» **Texte à lire**:
===============
# Présentation pièce jointe Mail iPad



## ndubau (9 Décembre 2015)

Bonjour,
Je viens de procéder à plusieurs mises à jour successives de l'iOs sur un iPad (de 5 à 8 et 9 en cours!). J'ai une mauvaise surprise : les pièces jointes en pdf qui autrefois se présentaient en forme d'icône sont ouvertes dans le corps de mail et je ne parviens plus ) les orienter vers Documents ou iBook pour ensuite les enregistrer.
Comment revenir à une présentation par icône (toujours en vigueur pour des fichiers doc ou xls ou pps)
Merci de votre attention
Noël


----------



## Bruno de Malaisie (22 Décembre 2015)

Utilise Outlook. Beaucoup mieux que l'application native.


----------



## lineakd (22 Décembre 2015)

@ndubau, un appui prolonger sur l'image de ton pdf fera apparaître un petite fenêtre qui te permettra de copier ton pdf dans les apps documents ou iBooks.
Je ne sais pas comment revenir aux icônes. Ce qui est bizarre, c'est que j'ai les deux (l'image et l'icône) avec les fichiers joints en pdf. 
@Bruno de Malaisie, qu'est-que l'app Outlook t'amène de plus par rapport à l'app Mail?
===============
» **Données fournies**:
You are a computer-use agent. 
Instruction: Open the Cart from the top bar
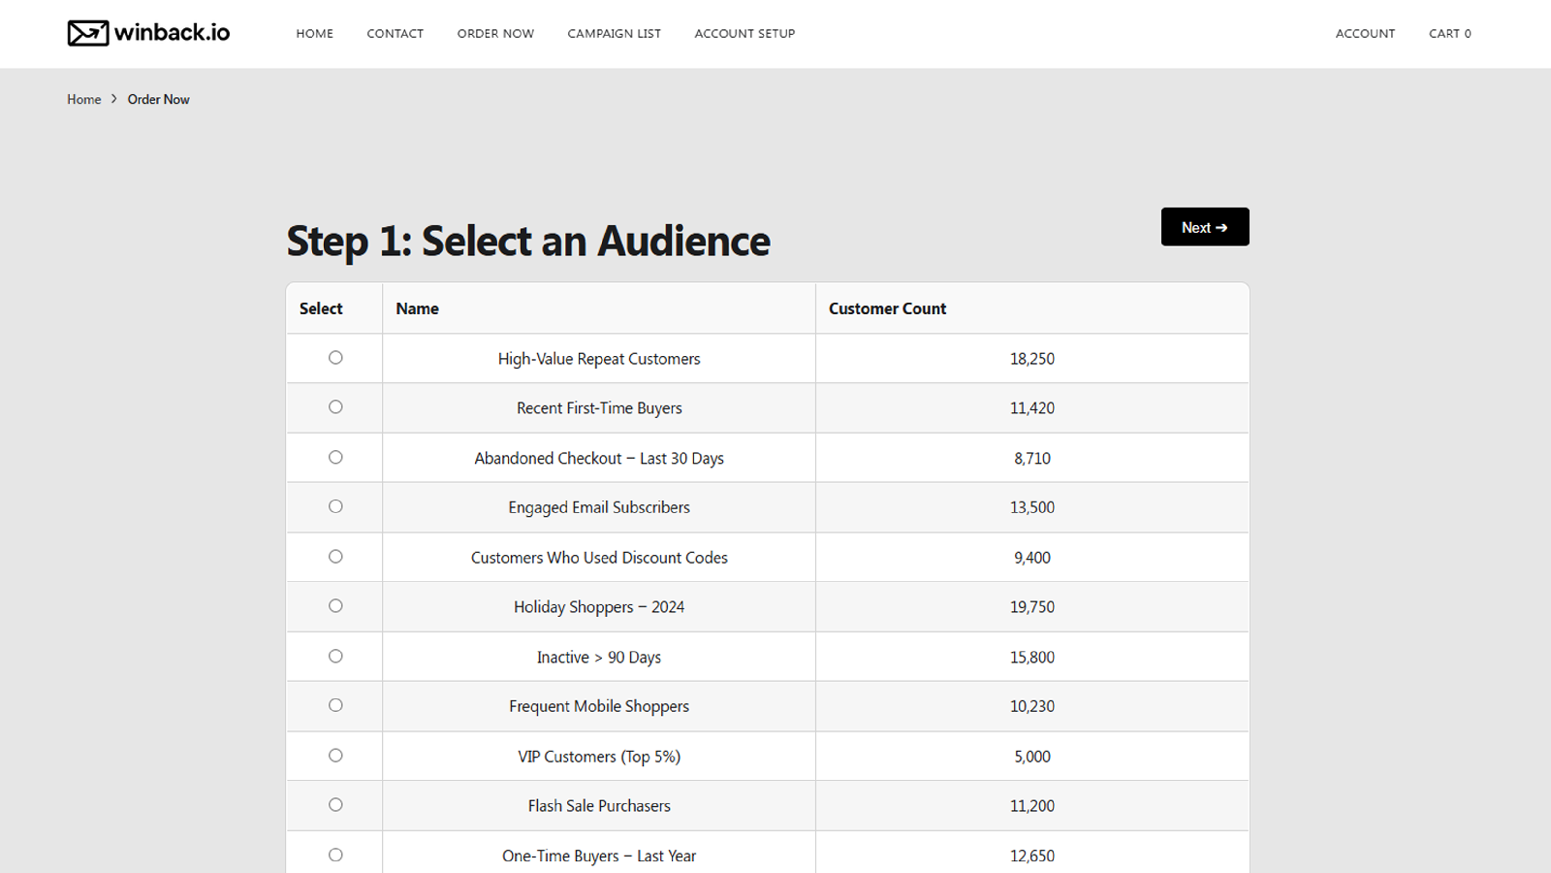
===============
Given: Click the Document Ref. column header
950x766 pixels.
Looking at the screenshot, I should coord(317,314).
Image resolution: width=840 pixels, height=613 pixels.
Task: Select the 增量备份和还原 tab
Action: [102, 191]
===============
» **Consigne A**:
Relevez tous les formats de fichiers cités dans la discussion sur les pièces jointes de Mail sur iPad.
» **Consigne B**:
D'après la discussion sur les pièces jointes de Mail sur iPad, indiquez par oui ou par non si chaque affirmation s'accorde avec le texte, en citant les mots qui tranchent. (i) Bruno de Malaisie conseille l'application Outlook. (ii) lineakd sait comment revenir à la présentation par icône. (iii) Les fichiers doc ne s'affichent plus sous forme d'icône.
» **Consigne C**:
Reprenez la discussion sur les pièces jointes de Mail sur iPad à la suite de son dernier message.
Les lignes n'ont aucun rôle à jouer ici.

» **Réponse rédigée A**:
pdf, doc, xls, pps

» **Réponse rédigée B**:
(i) Oui : « Utilise Outlook. Beaucoup mieux que l'application native. »
(ii) Non : « Je ne sais pas comment revenir aux icônes. »
(iii) Non : « toujours en vigueur pour des fichiers doc ou xls ou pps »

» **Réponse rédigée C**:
----------



## Bruno de Malaisie (23 Décembre 2015)

L'envoi très facile de donnés sur Dropbox, googledrive, iCloud.
Le fait qu'il y a 2 boites aux lettres, une "Focused" pour ce qui est important et une autre pour les mails moins importants. Ce qui évite des notifications à n'en plus finir sur mon AppleWatch. 
Le,fait que cela fonctionne avec tout type d'adresse mail (Gmail, exchange, Windows 365, iCloud)
J'utilisais c e client mail quand il s'appelait encore Acompli. Il a été racheté par Windows, de même que de nombreux autres applications. (Sunrise, Wunderlist). 
Je regrette cependant de ne pas pouvoir utiliser Outlook sur mon MBP.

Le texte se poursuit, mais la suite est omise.